Tegal, 08 Februari 2026 – Dengan penuh semangat dan optimisme, Wakil Bupati Tegal, Ahmad Kholid, melepas peserta OlympicAD 8 dari Sekolah Muhammadiyah Kabupaten Tegal yang akan berangkat pada hari Rabu, 11 Februari 2026. Ajang bergengsi tingkat nasional ini akan berlangsung di Makassar pada 12–14 Februari 2026, mempertemukan sekolah-sekolah Muhammadiyah dari seluruh Indonesia.
Mengusung “Berangkat Gembira, Pulang Bawa Juara”, kontingen Kabupaten Tegal bertekad menunjukkan prestasi terbaik sekaligus menjunjung tinggi nilai-nilai Islami dalam setiap cabang lomba.

Salah satu peserta yang menjadi sorotan adalah Hana Athifa Ghaisani, siswi kelas 5 SD Muhammadiyah Kemantran (SD MUHTRAN). Hana merupakan penghafal Al-Qur’an yang telah menyelesaikan hafalan 5 juz (Juz 30, 29, 1, 2, dan 3). Ia akan mewakili sekolah dalam cabang Musabaqah Hifzil Qur’an (MHQ) di OlympicAD 8. Kepala SD Muhtran, Lailatul Jannah menyampaikan rasa bangga atas pencapaian Hana. Menurutnya, keikutsertaan Hana adalah bukti nyata bahwa siswa SD Muhtran tidak hanya unggul dalam akademik, tetapi juga dalam bidang keagamaan.
Majelis Dikdasmen PNF PDM Kabupaten Tegal turut memberikan dukungan penuh terhadap keberangkatan kontingen ini.
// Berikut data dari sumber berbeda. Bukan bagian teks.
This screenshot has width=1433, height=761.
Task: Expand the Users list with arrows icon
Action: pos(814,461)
Ketua Majelis Dikdasmen menegaskan bahwa OlympicAD bukan sekadar kompetisi, tetapi juga wadah silaturahmi, pengembangan potensi, dan pembentukan karakter Islami bagi siswa Muhammadiyah.
Dalam acara pelepasan, Wakil Bupati Tegal Ahmad Kholid memberikan dukungan penuh kepada seluruh peserta. Kehadiran beliau menjadi bentuk komitmen pemerintah daerah dalam mendukung pendidikan Muhammadiyah yang berorientasi pada prestasi akademik sekaligus pembinaan karakter Islami. Beliau menekankan pentingnya semangat juang, kebersamaan, serta harapan agar kontingen Kabupaten Tegal dapat membawa pulang prestasi terbaik dari Makassar.
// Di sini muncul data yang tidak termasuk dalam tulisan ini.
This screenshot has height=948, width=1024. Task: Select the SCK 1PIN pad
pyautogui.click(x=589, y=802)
Kontingen Kabupaten Tegal menargetkan prestasi di berbagai cabang lomba, mulai dari akademik, seni, olahraga, hingga tahfidz Qur’an. Dengan persiapan matang dan dukungan dari guru serta orang tua, para peserta optimis mampu mengharumkan nama daerah. Bagi SD Muhammadiyah Kemantran, keikutsertaan Hana Athifa Ghaisani menjadi inspirasi bagi siswa lain untuk terus berprestasi. Sekolah berharap momentum ini dapat memotivasi seluruh santri tahfidz untuk menjaga dan menambah hafalan Al-Qur’an, sekaligus mengembangkan potensi di bidang lain.